▶ **Listed records**

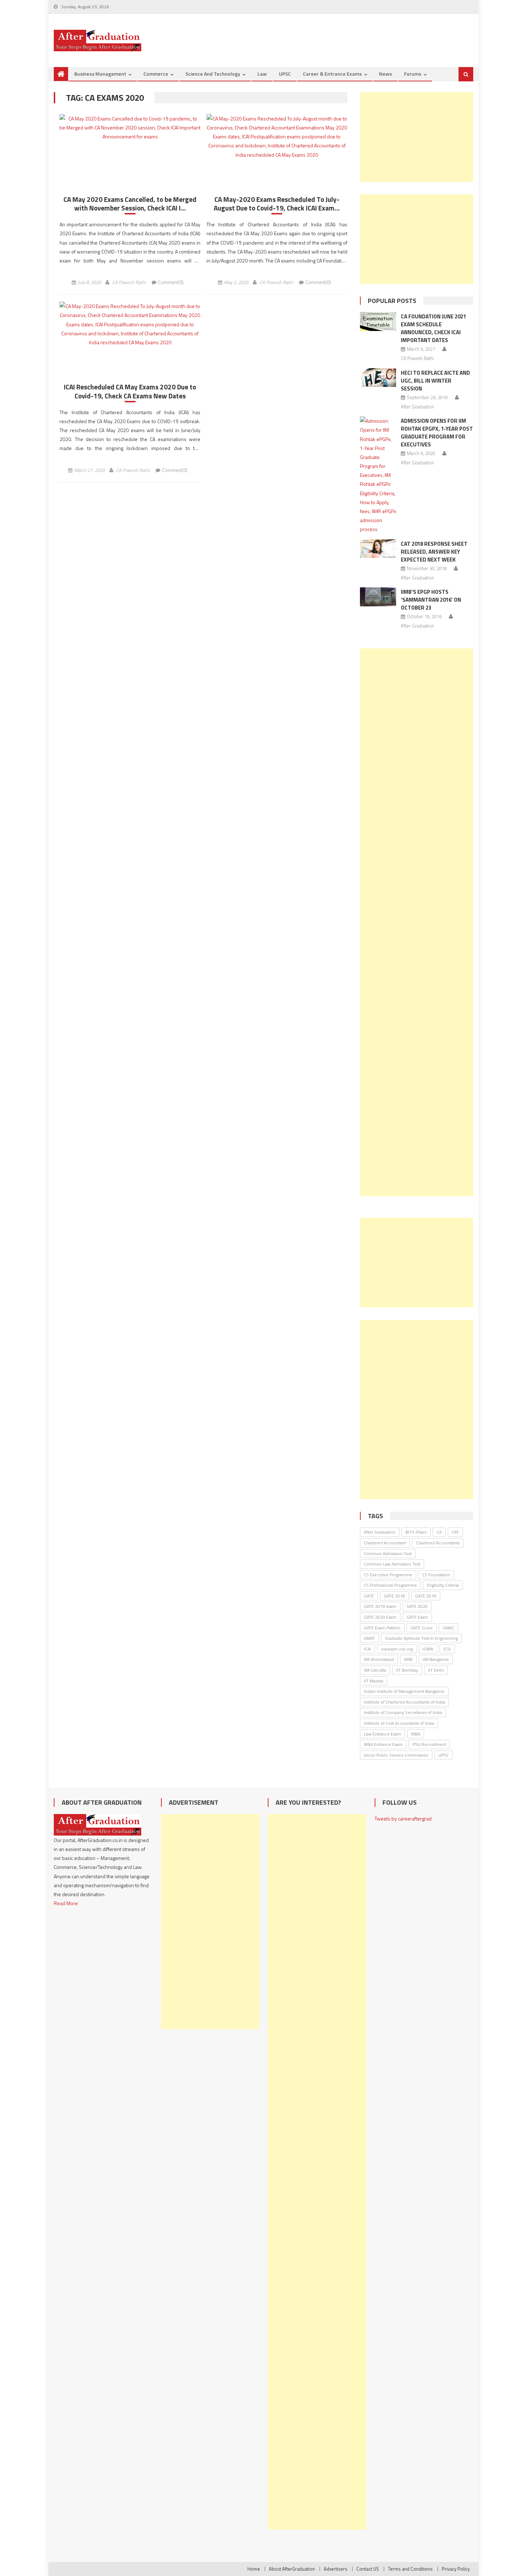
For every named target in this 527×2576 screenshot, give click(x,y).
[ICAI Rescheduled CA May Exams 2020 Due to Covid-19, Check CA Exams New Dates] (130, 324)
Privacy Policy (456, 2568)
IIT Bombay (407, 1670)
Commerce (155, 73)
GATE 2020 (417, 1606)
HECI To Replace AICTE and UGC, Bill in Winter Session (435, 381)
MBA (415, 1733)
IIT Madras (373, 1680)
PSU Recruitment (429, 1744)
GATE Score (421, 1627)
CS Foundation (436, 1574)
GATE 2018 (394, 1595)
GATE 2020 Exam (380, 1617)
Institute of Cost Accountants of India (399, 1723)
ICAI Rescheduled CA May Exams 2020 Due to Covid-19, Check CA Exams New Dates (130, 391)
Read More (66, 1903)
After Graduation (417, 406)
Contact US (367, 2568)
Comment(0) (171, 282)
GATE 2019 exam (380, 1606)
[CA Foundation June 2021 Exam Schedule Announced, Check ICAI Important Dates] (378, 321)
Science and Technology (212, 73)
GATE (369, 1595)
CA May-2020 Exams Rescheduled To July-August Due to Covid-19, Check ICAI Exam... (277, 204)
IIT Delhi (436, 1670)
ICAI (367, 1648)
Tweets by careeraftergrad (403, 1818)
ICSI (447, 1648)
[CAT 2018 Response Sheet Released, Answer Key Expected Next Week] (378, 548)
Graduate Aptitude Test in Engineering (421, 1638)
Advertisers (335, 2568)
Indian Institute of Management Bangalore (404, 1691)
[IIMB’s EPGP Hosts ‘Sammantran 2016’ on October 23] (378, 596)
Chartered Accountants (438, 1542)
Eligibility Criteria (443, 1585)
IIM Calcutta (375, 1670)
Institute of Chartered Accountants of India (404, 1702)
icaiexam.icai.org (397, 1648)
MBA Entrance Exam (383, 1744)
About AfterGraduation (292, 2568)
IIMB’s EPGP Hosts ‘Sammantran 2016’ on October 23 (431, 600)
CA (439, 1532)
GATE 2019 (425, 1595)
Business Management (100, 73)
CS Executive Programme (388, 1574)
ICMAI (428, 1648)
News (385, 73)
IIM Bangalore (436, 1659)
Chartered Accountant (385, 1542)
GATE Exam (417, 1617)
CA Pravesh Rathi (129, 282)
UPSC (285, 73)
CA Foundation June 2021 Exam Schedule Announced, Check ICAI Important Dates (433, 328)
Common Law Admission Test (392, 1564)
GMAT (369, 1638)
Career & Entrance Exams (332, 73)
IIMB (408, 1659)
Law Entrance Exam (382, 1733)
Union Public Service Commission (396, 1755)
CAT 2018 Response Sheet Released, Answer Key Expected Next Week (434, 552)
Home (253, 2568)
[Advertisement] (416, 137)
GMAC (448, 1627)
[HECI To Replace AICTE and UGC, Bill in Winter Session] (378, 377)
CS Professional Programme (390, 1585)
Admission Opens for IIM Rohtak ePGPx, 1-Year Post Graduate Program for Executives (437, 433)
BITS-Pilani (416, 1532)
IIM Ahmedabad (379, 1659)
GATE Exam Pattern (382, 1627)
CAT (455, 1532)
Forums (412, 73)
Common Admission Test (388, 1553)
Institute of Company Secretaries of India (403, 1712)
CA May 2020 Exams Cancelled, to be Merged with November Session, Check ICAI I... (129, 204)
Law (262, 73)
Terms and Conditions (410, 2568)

==

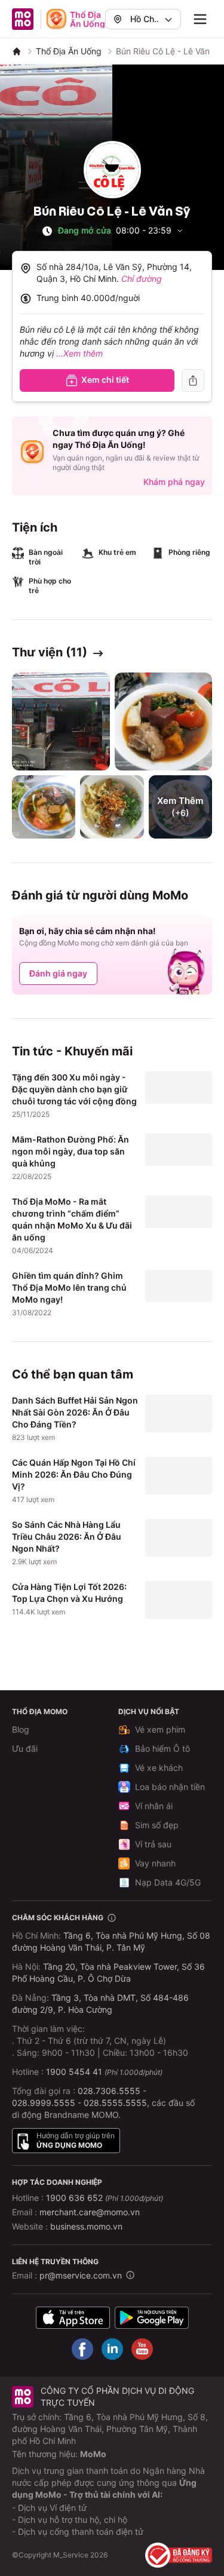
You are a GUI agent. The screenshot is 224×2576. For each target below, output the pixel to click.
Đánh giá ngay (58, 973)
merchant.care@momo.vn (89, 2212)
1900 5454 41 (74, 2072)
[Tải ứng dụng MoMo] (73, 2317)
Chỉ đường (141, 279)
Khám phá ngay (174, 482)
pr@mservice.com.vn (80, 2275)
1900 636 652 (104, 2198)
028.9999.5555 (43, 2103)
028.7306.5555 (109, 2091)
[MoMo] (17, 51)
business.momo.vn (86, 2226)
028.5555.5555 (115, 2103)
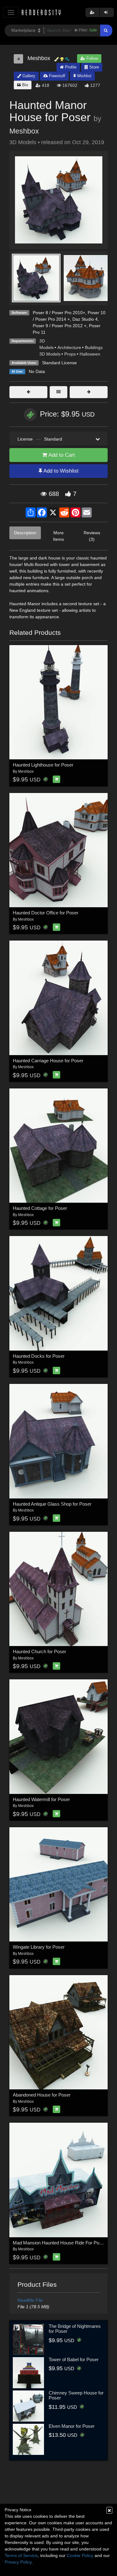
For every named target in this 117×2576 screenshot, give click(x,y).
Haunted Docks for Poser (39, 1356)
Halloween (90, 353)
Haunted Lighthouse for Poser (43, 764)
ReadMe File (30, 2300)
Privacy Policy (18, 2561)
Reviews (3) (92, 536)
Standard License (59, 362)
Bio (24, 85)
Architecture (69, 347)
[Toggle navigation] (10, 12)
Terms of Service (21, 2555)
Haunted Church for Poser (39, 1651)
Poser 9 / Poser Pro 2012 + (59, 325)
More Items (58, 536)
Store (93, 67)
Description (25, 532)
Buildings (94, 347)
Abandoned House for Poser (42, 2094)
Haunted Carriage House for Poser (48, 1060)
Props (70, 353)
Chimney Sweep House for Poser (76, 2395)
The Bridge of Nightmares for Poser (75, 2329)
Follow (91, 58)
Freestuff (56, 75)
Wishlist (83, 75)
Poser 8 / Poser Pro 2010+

==

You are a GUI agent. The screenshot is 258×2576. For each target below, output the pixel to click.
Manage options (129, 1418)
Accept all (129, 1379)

▶ **Problem description**
Within the data above, the span starting at the line containing "Bio (24, 85)" and ending at the line containing "Poser 8 / Poser Pro 2010+" is to be retyped exactly, with no other lines.

▶ **Response to the exercise**
Bio (24, 85)
Architecture (69, 347)
[Toggle navigation] (10, 12)
Terms of Service (21, 2555)
Haunted Church for Poser (39, 1651)
Poser 9 / Poser Pro 2012 + (59, 325)
More Items (58, 536)
Store (93, 67)
Description (25, 532)
Buildings (94, 347)
Abandoned House for Poser (42, 2094)
Haunted Carriage House for Poser (48, 1060)
Props (70, 353)
Chimney Sweep House for Poser (76, 2395)
The Bridge of Nightmares for Poser (75, 2329)
Follow (91, 58)
Freestuff (56, 75)
Wishlist (83, 75)
Poser 8 / Poser Pro 2010+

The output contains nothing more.